Glutamine and glutamate metabolic pathway
The regulation of Glu and Gln metabolism is critical to energy homeostasis and excitatory neural signal transmission. In the cytoplasm, Gln provides nucleotides and hexosamine via amide groups γ- Nitrogen and generates Glu, participates in the synthesis of glutathione (GSH), and maintains the balance of redox reaction.Glu is an excitatory neurotransmitter, it is stored in synaptic vesicles, released into the synaptic space, and absorbed back into the cell by transporters. In addition, Gln can be metabolized into γ-aminobutyricacid (GABA), which is an inhibitory neurotransmitter36, their participation regulates the transmission of neural signals in the nervous system. Evidence shows that the glutamate system is highly correlated with the pathophysiology of depression. Neuro-imaging and autopsy studies found that Glu levels in plasma, cerebrospinal fluid, and brain of patients with depression have increased37.

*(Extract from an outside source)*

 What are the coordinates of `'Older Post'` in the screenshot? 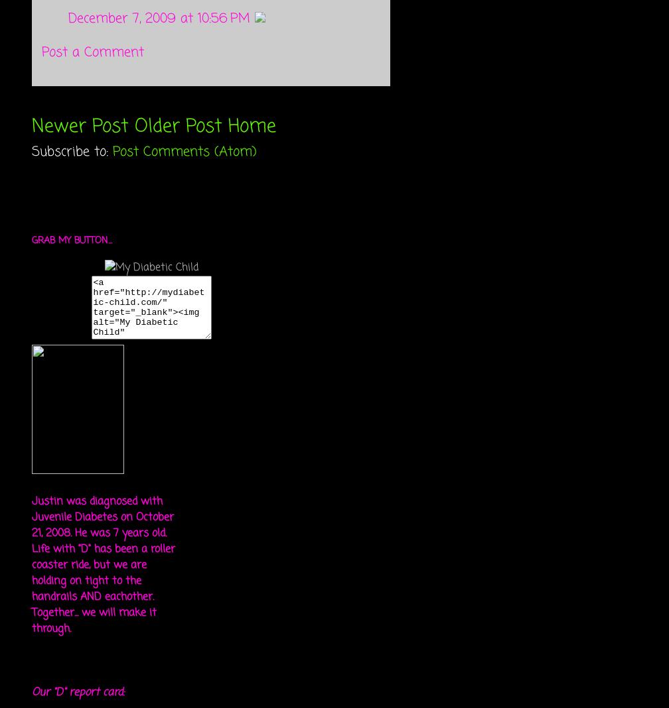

In addition, the effects of ketamine on the metabolism of Gln and Glu have also been reported. On the one hand, 30 mg/kg ketamine treatment of young rats can increase the levels of Gln and Glu in the prefrontal cortex and nucleus accumbens, and this change was maintained till adulthood, which may be related to ketamine's antagonism against the oxidative stress38. On the other hand, the levels of Gln and Glu in the hippocampus of mice decreased 14h and recovered in 72 h after a single dose of 3mg/kg ketamine administration36. In this experiment, the chronic low-dose ketamine caused a decrease in plasma Gln and Glu content, which was consistent with its antidepressant effect.
Purine metabolic pathway
In the prefrontal cortex, the levels of adenosine, adenine, inosine, hypoxanthine, and guanosine were decreased, and the content of xanthine increased. In vivo,purine mainly exists in the form of purine nucleotides, which can participate in the synthesis of nucleic acids, and also participate in energy metabolism, oxidative stress, neural regulation, and other important metabolic pathways,as a signal molecule39. It has been proved that purine metabolites and their receptors are related to various mental diseases. The imbalance between extracellular ATP and adenosine concentrations is considered to be the cause of central nervous system diseases, including mental disorders40. In the early work of our research group, we also found that repeated administration of 30 mg/kg/d ketamine for 10 days could disturb the purine metabolic pathways in the rat hippocampus and striatum, and the levels of various metabolites also showed significant differences41.
The correlation between purine and depression has also been reported. Studies have shown that the polymorphism of the P2RX7 gene encoding purinergic ion channel is related to the development of refractory depression42, and the inhibition of adenosine A1 and A2A receptors also mediates antidepressant-like effects43. In this experiment, it was found that the chronic low-dose ketamine had an impact on the purine metabolic pathway in the prefrontal cortex of rats, but the specific consequences caused by the changes of these metabolites were not clear, and the changes of specific substances in the pathway should be accurately described by other methods, such as the method of tracer.